EXERCISE DESCRIPTION:
Pictures aside, each record should be reproduced exactly.

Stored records

● ● ● ● ●

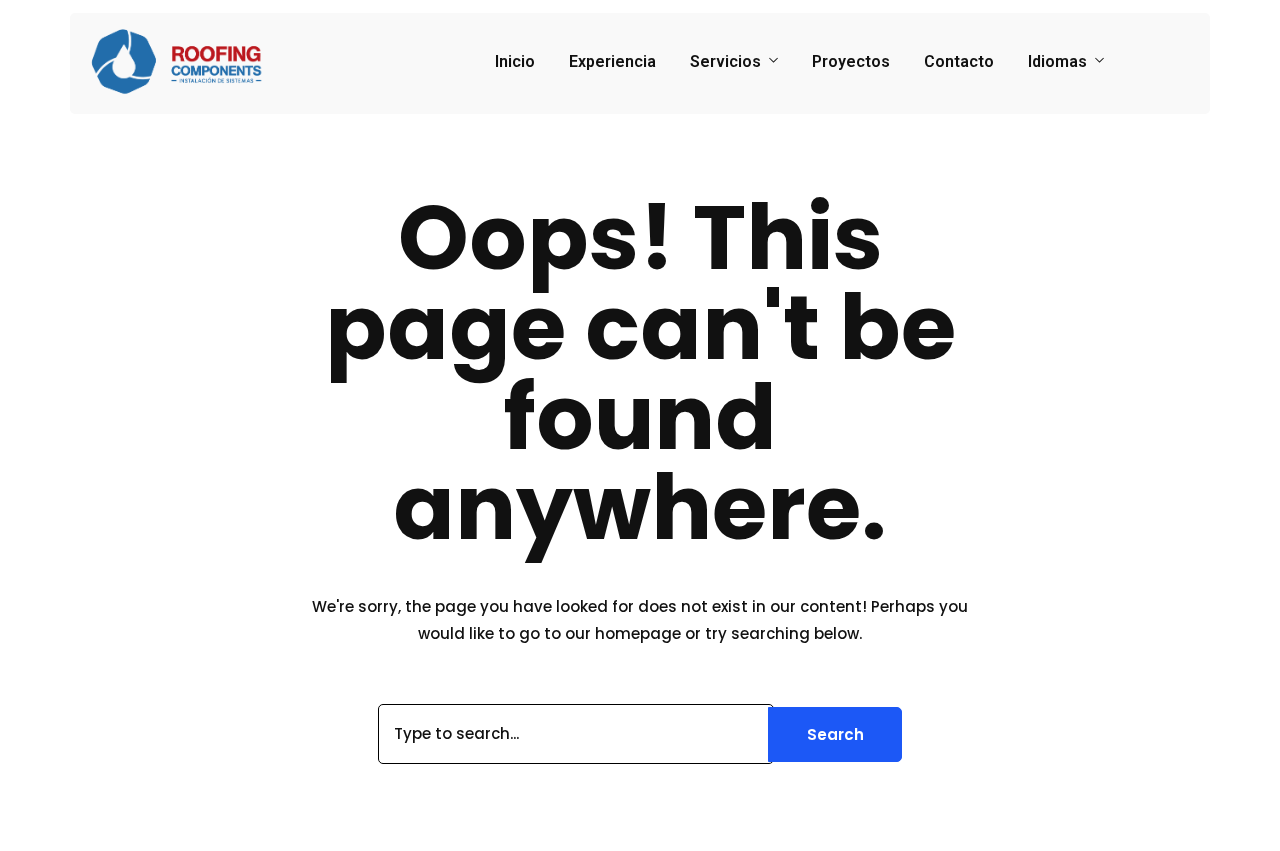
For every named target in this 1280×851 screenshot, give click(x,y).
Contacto (959, 61)
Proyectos (851, 61)
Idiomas (1057, 61)
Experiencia (612, 61)
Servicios (725, 61)
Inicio (515, 61)
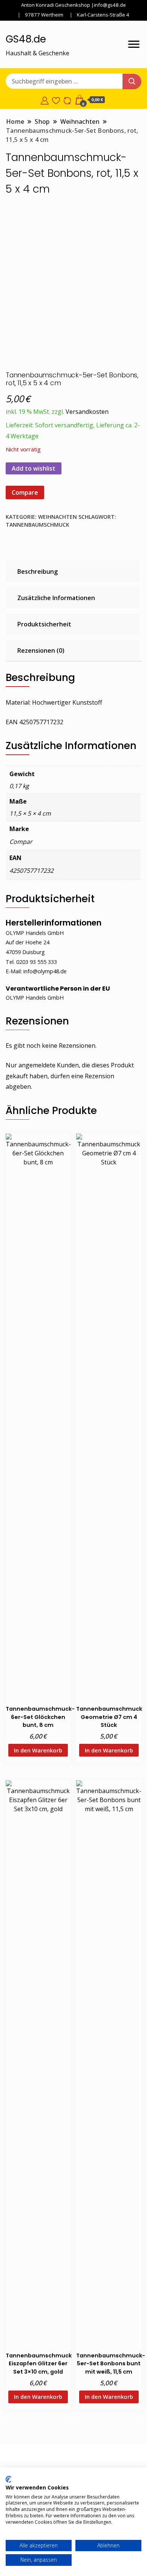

● ● ● ● ●

RESPONSE TO THIS EXERCISE:
For every named target in this 1280×851 screenshot, give click(x,y).
Contacto (959, 61)
Proyectos (851, 61)
Idiomas (1057, 61)
Experiencia (612, 61)
Servicios (725, 61)
Inicio (515, 61)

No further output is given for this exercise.